ただし、道具や材料さえ揃えれば呪いを扱うにも苦労はしない人間に反して、自身を形成する怨念の種類によって使用できる呪いの種別も異なる。
呪いに関して一長一短なんて言葉が適切かどうかはさておき、『覚悟があればできる』のと『そもそも出来ない』では大きな隔たりがある。
更にもうひとつ、人間から幽霊へ呪いをかけることは不可能である。それが出来るのであれば既に八大怨霊など消滅していることだろう。

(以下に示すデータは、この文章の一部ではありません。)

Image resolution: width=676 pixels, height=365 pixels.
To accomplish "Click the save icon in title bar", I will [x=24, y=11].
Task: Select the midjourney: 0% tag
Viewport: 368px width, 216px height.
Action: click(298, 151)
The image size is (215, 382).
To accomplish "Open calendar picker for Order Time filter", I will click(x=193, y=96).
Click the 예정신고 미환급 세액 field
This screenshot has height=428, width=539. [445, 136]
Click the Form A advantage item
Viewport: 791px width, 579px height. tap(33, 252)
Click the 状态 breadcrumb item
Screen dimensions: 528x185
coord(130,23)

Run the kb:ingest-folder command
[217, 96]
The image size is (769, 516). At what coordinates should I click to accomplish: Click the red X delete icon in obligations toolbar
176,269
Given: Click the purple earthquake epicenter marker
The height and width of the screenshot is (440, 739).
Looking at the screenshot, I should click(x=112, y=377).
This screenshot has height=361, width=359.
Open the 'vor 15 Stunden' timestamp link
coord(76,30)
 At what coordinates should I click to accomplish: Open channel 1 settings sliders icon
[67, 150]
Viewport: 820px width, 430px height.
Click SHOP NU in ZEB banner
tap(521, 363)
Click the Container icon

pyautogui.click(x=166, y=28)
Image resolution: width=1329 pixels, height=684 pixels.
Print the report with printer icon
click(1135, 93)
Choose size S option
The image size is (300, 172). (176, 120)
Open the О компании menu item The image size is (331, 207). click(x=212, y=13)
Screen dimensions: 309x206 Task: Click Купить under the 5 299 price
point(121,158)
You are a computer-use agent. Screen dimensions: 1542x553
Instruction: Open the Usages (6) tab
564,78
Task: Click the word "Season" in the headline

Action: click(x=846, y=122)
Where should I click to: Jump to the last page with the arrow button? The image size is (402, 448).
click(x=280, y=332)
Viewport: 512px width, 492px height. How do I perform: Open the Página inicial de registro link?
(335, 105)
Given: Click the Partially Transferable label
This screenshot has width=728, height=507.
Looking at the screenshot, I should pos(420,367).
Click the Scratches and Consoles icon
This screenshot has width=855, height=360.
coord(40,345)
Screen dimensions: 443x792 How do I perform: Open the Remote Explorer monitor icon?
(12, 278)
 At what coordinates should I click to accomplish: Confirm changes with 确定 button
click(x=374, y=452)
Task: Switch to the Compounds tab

「呪いをかけるためには条件が必要、その条件を満たしたか否かで変わるわけだが。なにか心当たりは?」
「当初から考えてはいるものの、特にありません」
命に代わり白菊が答える。
呪いという分野だけでなく、知識に関しては圧倒的に白菊に分がある。
「……白菊さん、だったかな。キミとはもう少し話をして見聞を深めたいところ何だが」
「すみませんが、現状のような緊急事態で私が命さんから離れることはありません。後日でしたらいくらでも」
「だよな。守護霊だし。……時間を取らせて悪かった、ふたりとも引き続き頼む」
薄く笑う阿座上の目には非協力的だったことへの不快感や嫌悪感は微塵も感じることはできなかった。
ただし底の見えない闇はあるように見えてしまった。
信用すれば蛇のように絡みついてきて喉元にキバを突き立てられる。あわよくば毒を流し込まれる。
この阿座上という男が敵でなくて良かったと思わざるを得ない命。
直接対面してからというものの、今までの尊敬や羨望はどこかに葬られてしまった気分だった。
さっさとこの場から離れたい思いで本部である地下施設を抜けてからあたりを見回すと、山岡と志藤と千賀が何やら話しているのが聴こえた。
「飲めるのか?」
「少しだけ。下戸ではないですよ」
「じゃあ雪代くんと白菊さんも誘いましょう」
それを聞く限り、どうやら作戦後の予定の話のようだ。
下戸だとか聞こえた命はほんの少しだけ不安な気持ちに襲われる。
命は高校生だ。酒を飲める年齢ではないのに、打ち上げに参加させられそうになっている現状に。
そもそも人付き合いが苦手なのだ。
春花という身近な親友が人付き合いが得意なタイプであるため、自分の苦手さには何度も向き合ってはいるのだが。
山岡は後からやってくる命と白菊を視認し、追いつけるようスローペースで歩き始めた。
二人は顔を見合わせて少し急ぐように歩を進める。